-- Opening Marker --

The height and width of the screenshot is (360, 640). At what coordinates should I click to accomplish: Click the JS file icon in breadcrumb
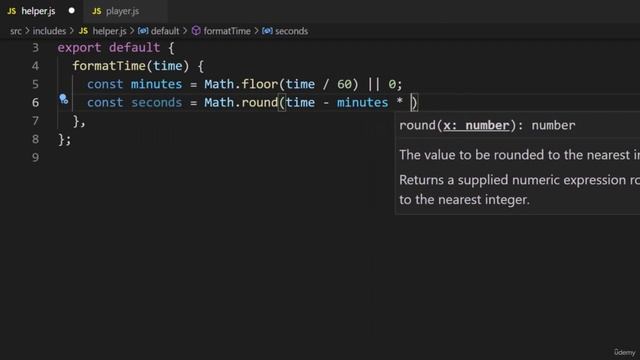(83, 31)
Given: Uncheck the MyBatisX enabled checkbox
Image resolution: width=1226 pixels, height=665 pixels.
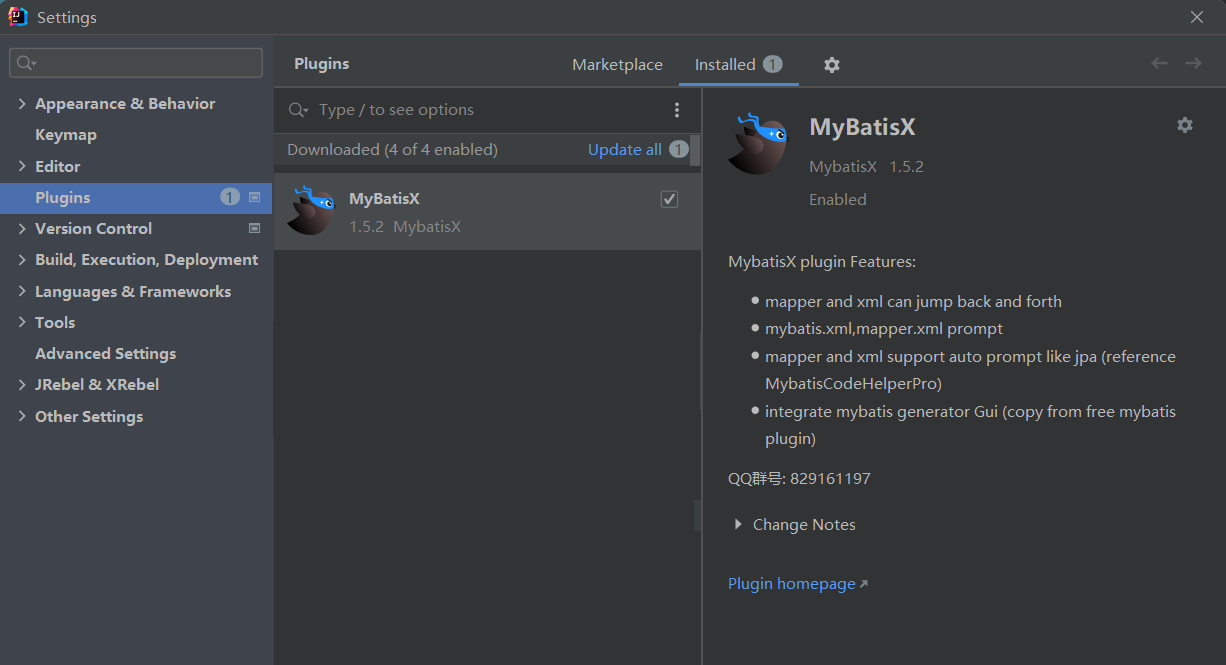Looking at the screenshot, I should [669, 199].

-- Closing Marker --

Exercise description: Print, exactly and without pictures, the lines from the one holding "Given: Uncheck the MyBatisX enabled checkbox" through the last line of the entries above, both included.

Problem solution:
Given: Uncheck the MyBatisX enabled checkbox
Image resolution: width=1226 pixels, height=665 pixels.
Looking at the screenshot, I should [669, 199].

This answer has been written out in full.